All’atteggiamento rigido del ministro dell’Interno, la Francia ha risposto con altrettanta durezza, di fatto rigettando un accordo europeo sulle ripartizioni e rifiutandosi di accogliere alcune centinaia di migranti già pronti a lasciare il nostro Paese. Le Prime mosse, dunque, non appaiono tali né da stabilire un clima sereno con
gli altri Paesi né adeguati ai criteri minimali di rispetto delle regole basilari di confronto.
Il ministro Crosetto si esprime con termini che non gli fanno onore, etichettando con epiteti offensivi un ex Presidente del Consiglio oltre che uno dei principali leader dell’opposizione. Le scuse postume, dopo la pubblicazione del fuori onda, sono apparse come una patetica pezza, con gli immancabili attacchi ai giornalisti, rei di avere divulgato la cosa, come se il problema non fossero le sue parole ma l’incauta diffusione.
Una serie di atteggiamenti, misti tra un rambismo di maniera e un sostanziale scarso rispetto degli altri, che speravamo francamente di non rivedere. L’era del berlusconismo ci aveva abituato ad alcune intemperanze: chi non ricorda il terribile giudizio dell’allora ministro Scajola – quello, per intenderci a cui era stato intestato un appartamento di fronte al Colosseo, “a sua insaputa” – sul giuslavorista Marco Biagi, nell’immediatezza del suo assassinio, e che lo costrinsero a rassegnare le dimissioni.
Il presente Meloni è stata immortalata, durante il dibattito sulla fiducia alla Camera,
mentre si esprimeva con un labiale abbastanza chiaro su chi dall’opposizione le faceva notare che, su quei fondi del PNNR che si appresta a gestire, il suo partito in Europa si era espresso con un voto contrario e che, quindi, fosse dipeso da lei, non ci sarebbero stati. Il concetto di fondo è che le parole hanno sempre un senso e lo hanno a maggior ragione quando provengono da esponenti istituzionali.
Non staremo a riproporre la vecchia e stantia litania sul fascismo, che non appassiona più nessuno. Oltretutto non crediamo che l’attuale compagine di governo abbia intenzioni in tal senso. Certo alcune azioni e determinate espressioni pesano e contribuiscono a dare una prima immagine in chiaro scuro, che un po’ ci preoccupa. Senza contare le altrettanto improvvide dichiarazioni del Presidente del Senato a proposito dei festeggiamenti del XXV Aprile. A titolo personale, il senatore La Russa è ovviamente libero di non prendere parte a una celebrazione su cui si fonda il nostro attuale assetto democratico.

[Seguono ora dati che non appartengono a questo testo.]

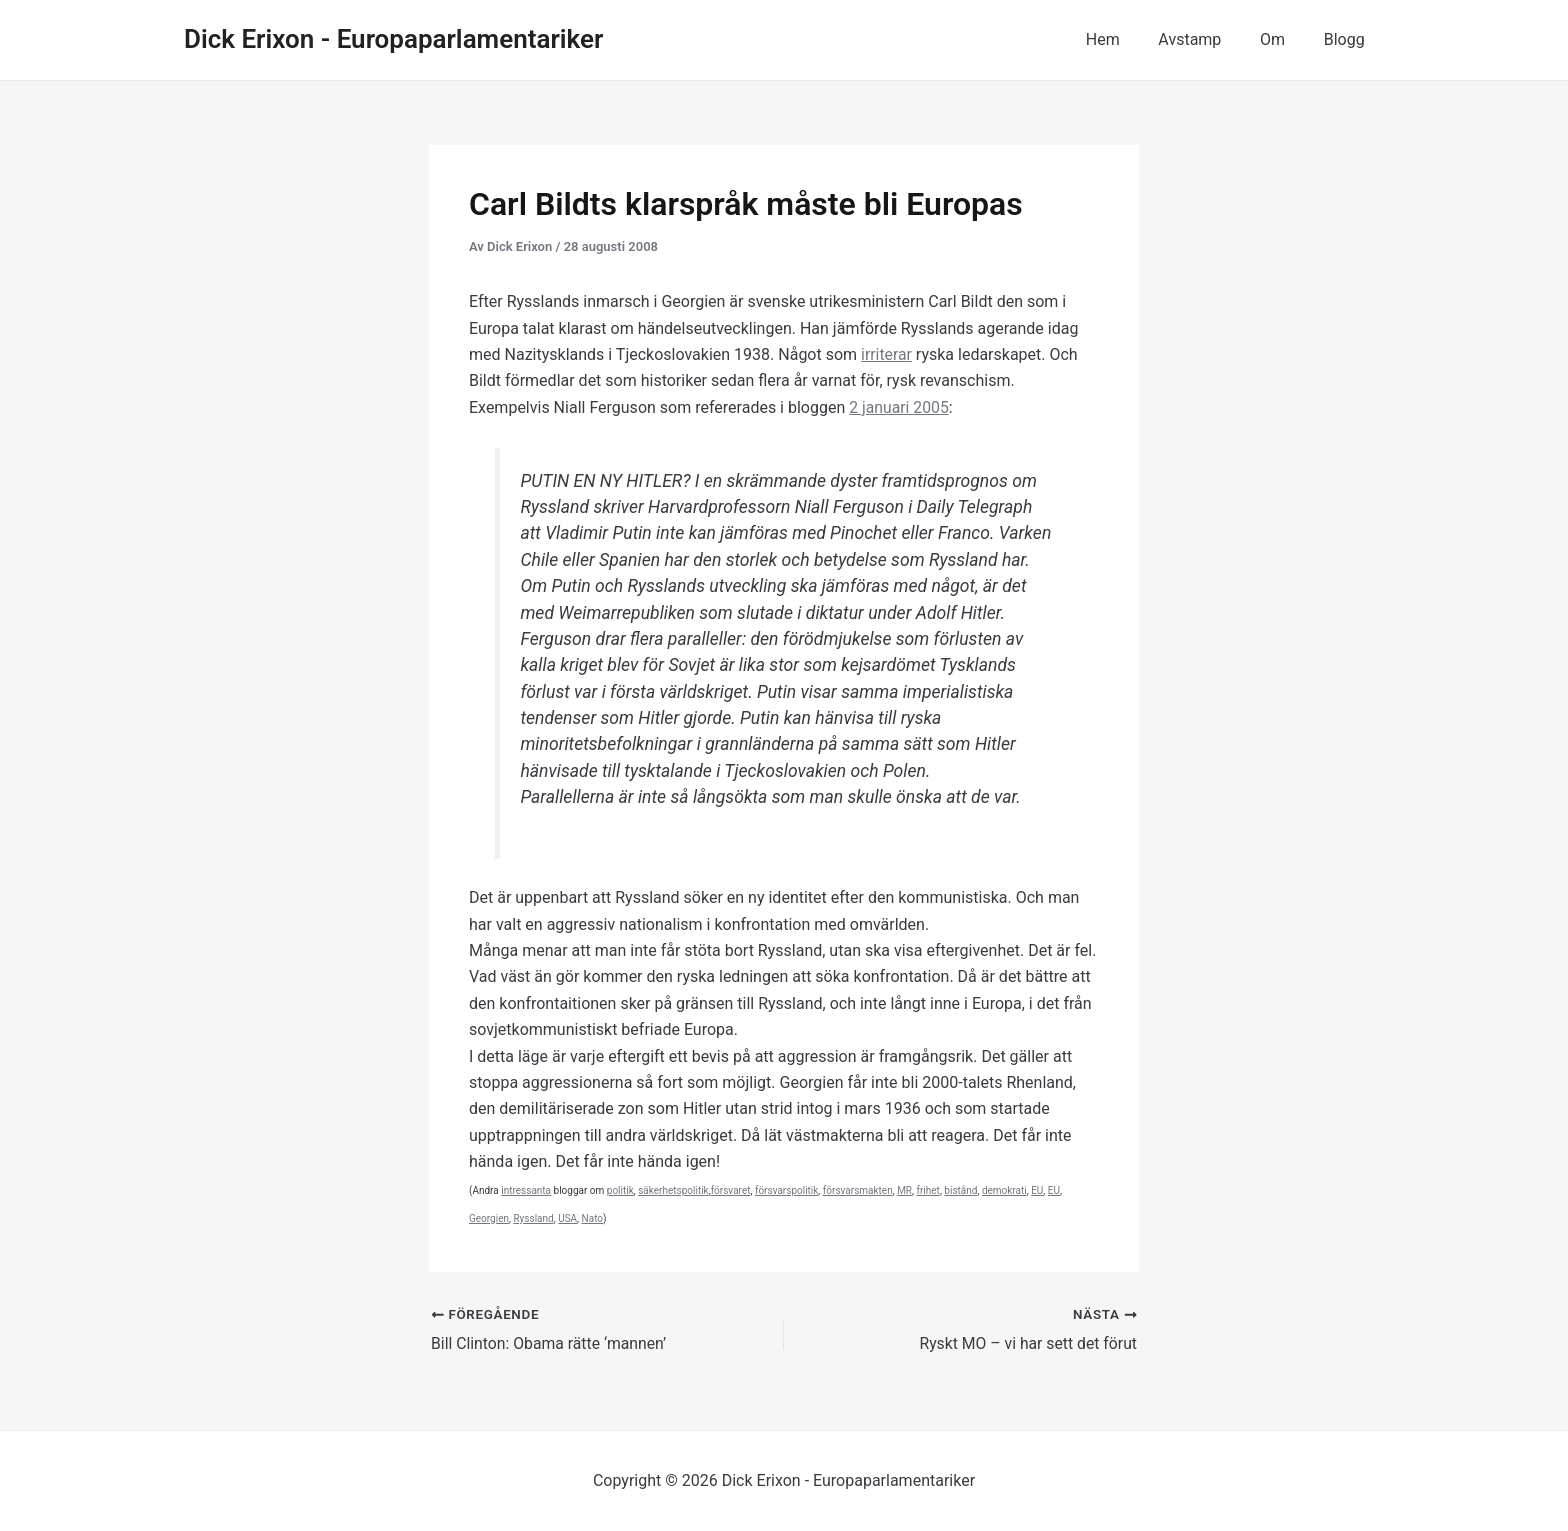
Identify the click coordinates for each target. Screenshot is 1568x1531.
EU (1037, 1190)
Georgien (489, 1218)
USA (567, 1218)
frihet (928, 1190)
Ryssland (533, 1218)
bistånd (960, 1190)
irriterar (887, 354)
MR (904, 1190)
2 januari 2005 (899, 407)
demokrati (1004, 1190)
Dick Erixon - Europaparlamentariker (393, 39)
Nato (592, 1218)
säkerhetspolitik (673, 1190)
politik (620, 1190)
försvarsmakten (858, 1190)
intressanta (526, 1190)
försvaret (731, 1190)
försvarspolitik (786, 1190)
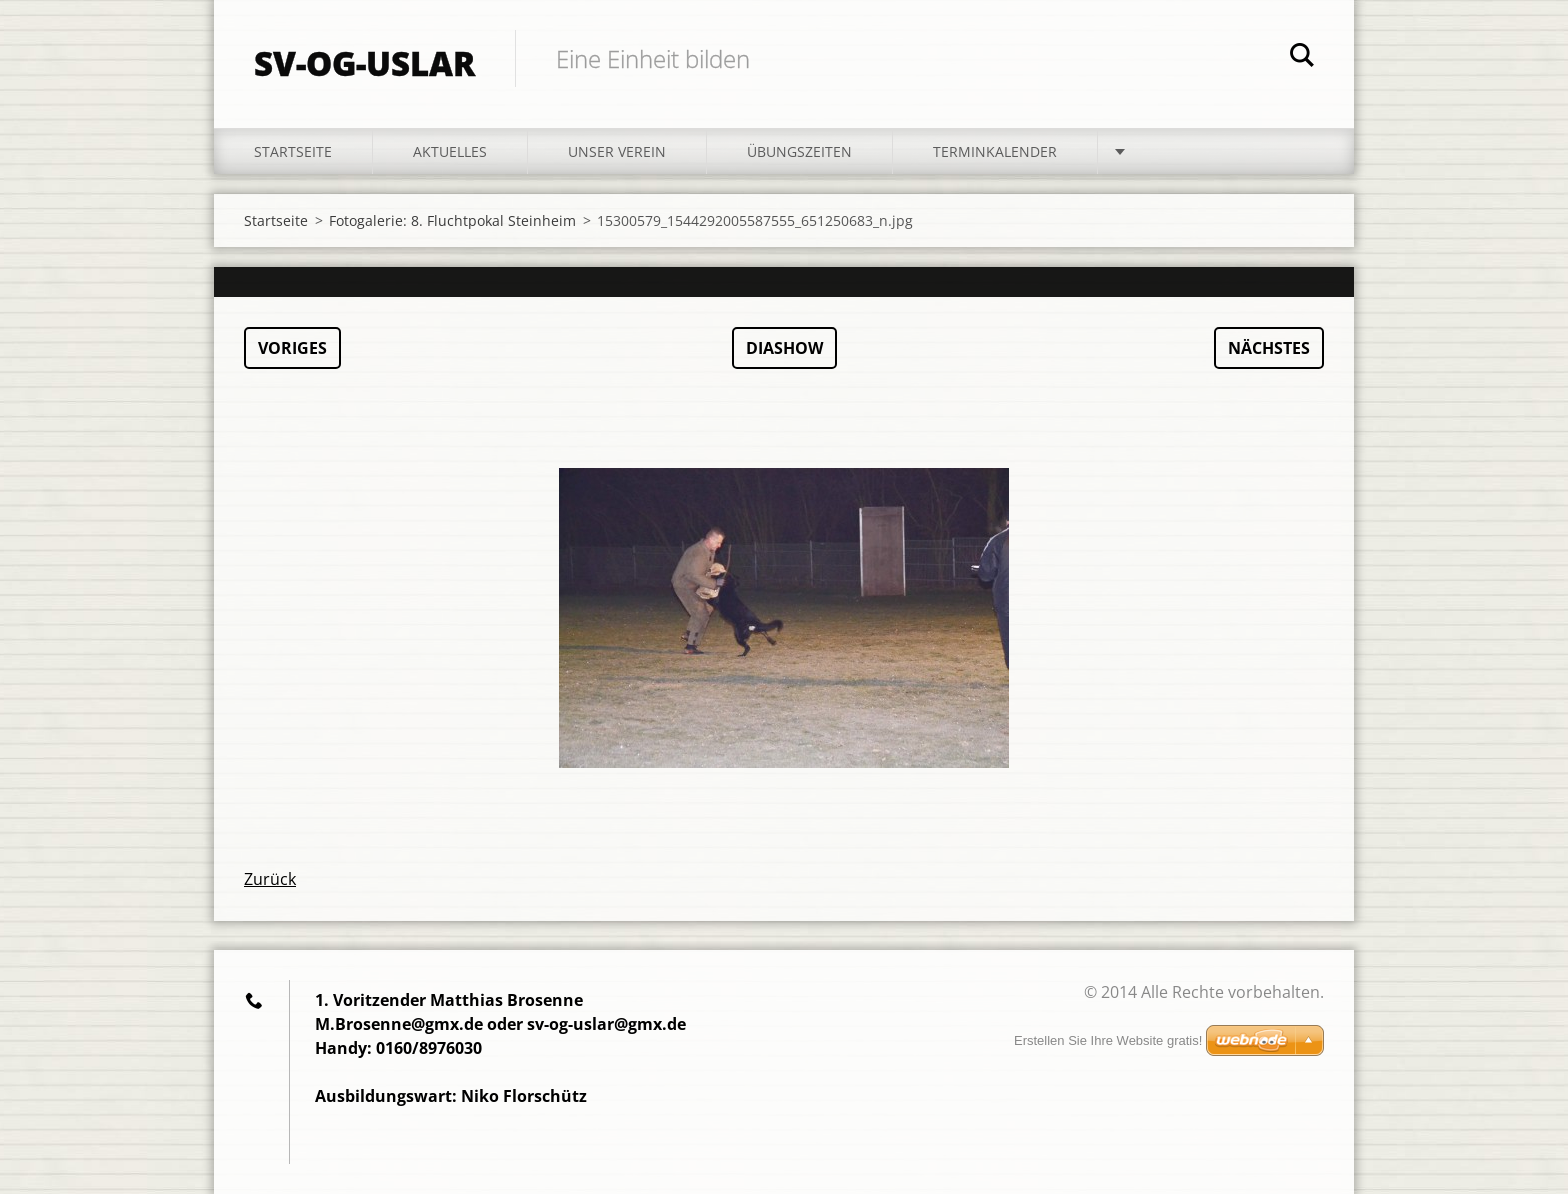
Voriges (292, 348)
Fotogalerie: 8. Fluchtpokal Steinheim (452, 220)
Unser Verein (617, 151)
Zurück (270, 879)
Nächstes (1269, 348)
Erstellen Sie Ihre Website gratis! (1108, 1040)
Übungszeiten (799, 151)
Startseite (293, 151)
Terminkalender (995, 151)
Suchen (1302, 58)
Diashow (784, 348)
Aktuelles (450, 151)
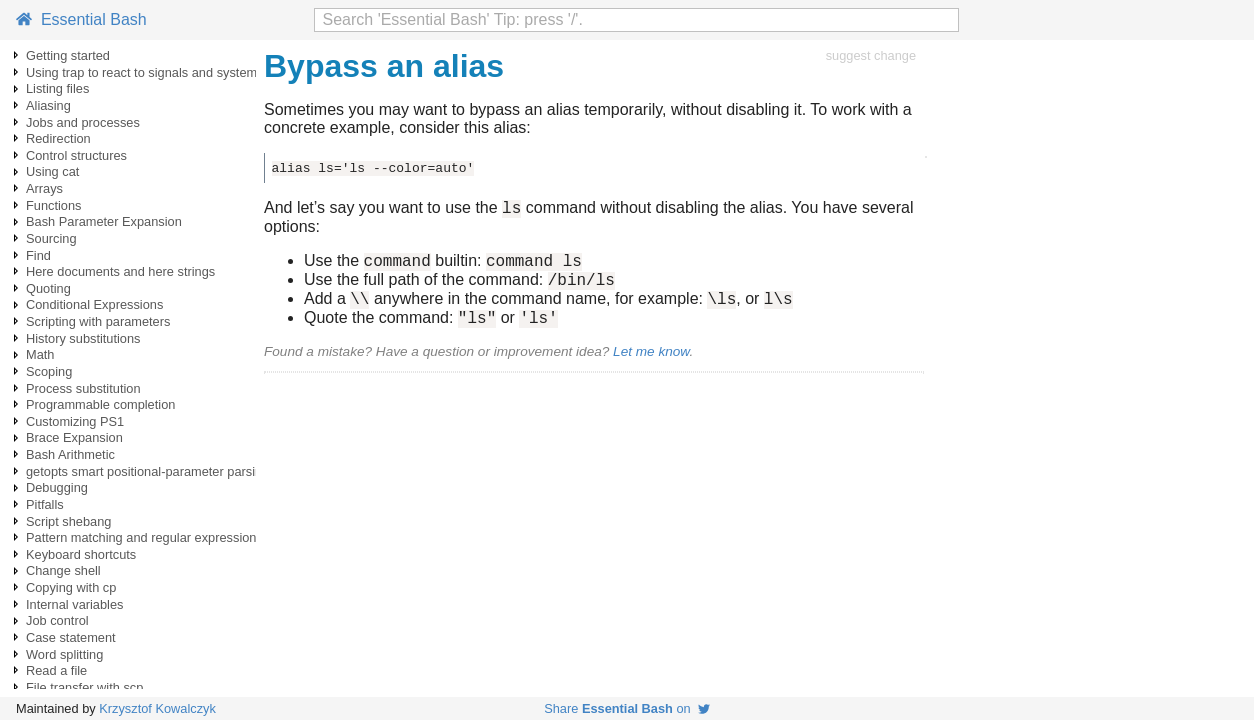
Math (40, 354)
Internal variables (74, 604)
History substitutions (83, 338)
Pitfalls (45, 504)
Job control (57, 620)
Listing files (57, 88)
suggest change (871, 55)
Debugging (57, 487)
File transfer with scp (84, 687)
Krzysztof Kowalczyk (157, 708)
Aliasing (48, 105)
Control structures (76, 155)
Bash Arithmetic (70, 454)
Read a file (56, 670)
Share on (627, 708)
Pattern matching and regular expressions (144, 537)
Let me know (651, 366)
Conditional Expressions (94, 304)
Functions (53, 205)
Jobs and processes (83, 122)
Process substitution (83, 388)
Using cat (52, 171)
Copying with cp (71, 587)
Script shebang (68, 521)
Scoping (49, 371)
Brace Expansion (74, 437)
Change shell (63, 570)
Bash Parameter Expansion (104, 221)
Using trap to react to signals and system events (162, 72)
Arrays (44, 188)
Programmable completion (100, 404)
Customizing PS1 (75, 421)
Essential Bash (81, 19)
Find (38, 255)
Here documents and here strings (120, 271)
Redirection (58, 138)
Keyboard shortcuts (81, 554)
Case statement (71, 637)
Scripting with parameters (98, 321)
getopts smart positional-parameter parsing (147, 471)
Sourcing (51, 238)
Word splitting (64, 654)
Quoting (48, 288)
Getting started (68, 55)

Come seconda carica dello Stato, certamente non può farlo. La nostra Costituzione – lo sa bene La Russa – è fondata sull’antifascismo e sui valori della Resistenza. Dire di non condividere e non prendere parte come rappresentante istituzionale a quella celebrazione lo troviamo oltraggioso nei confronti delle migliaia di morti, caduti per
garantire quell’assetto.
Il problema, oggi, non sta più nella Destra o nella Sinistra, specie di fronte all’ormai inarrestabile disfacimento del fronte progressista, ma nel rispetto delle regole basilari della dialettica politica e democratica. In Inghilterra si alternano da sempre un
blocco conservatore e uno laburista, che si muovono entrambi nello stesso ambito e nell’assoluta osservanza di principi fondamentali, mai messi in discussione. Ecco, ciò che la Destra italiana ha il dovere di dimostrare è la devota osservanza di principi di fondo che vanno dal rispetto dell’avversario al mantenimento di rapporti internazionali, certamente non di sudditanza ma nemmeno di mera e sterile esposizione di muscoli. Sui migranti esiste certamente un problema e l’Italia non
può essere lasciata sola a gestirlo. Il blocco navale, riteniamo, possa solo portare, come si è visto di recente, a un muro contro muro che non serve a nessuno, meno che mai a noi.
L’auspicio è quello di vedere una Destra di governo matura e rispettosa. Noi non l’abbiamo votata e non la voteremo mai. Così come riconosciamo il suo sacrosanto diritto di governare, sulla base di un indiscusso risultato elettorale, al contempo, ci aspettiamo di vedere un governo che rappresenti al meglio, secondo le sue legittime idee e programmi, e nella sua globalità, uno degli Stati fondatori dell’Unione Europea.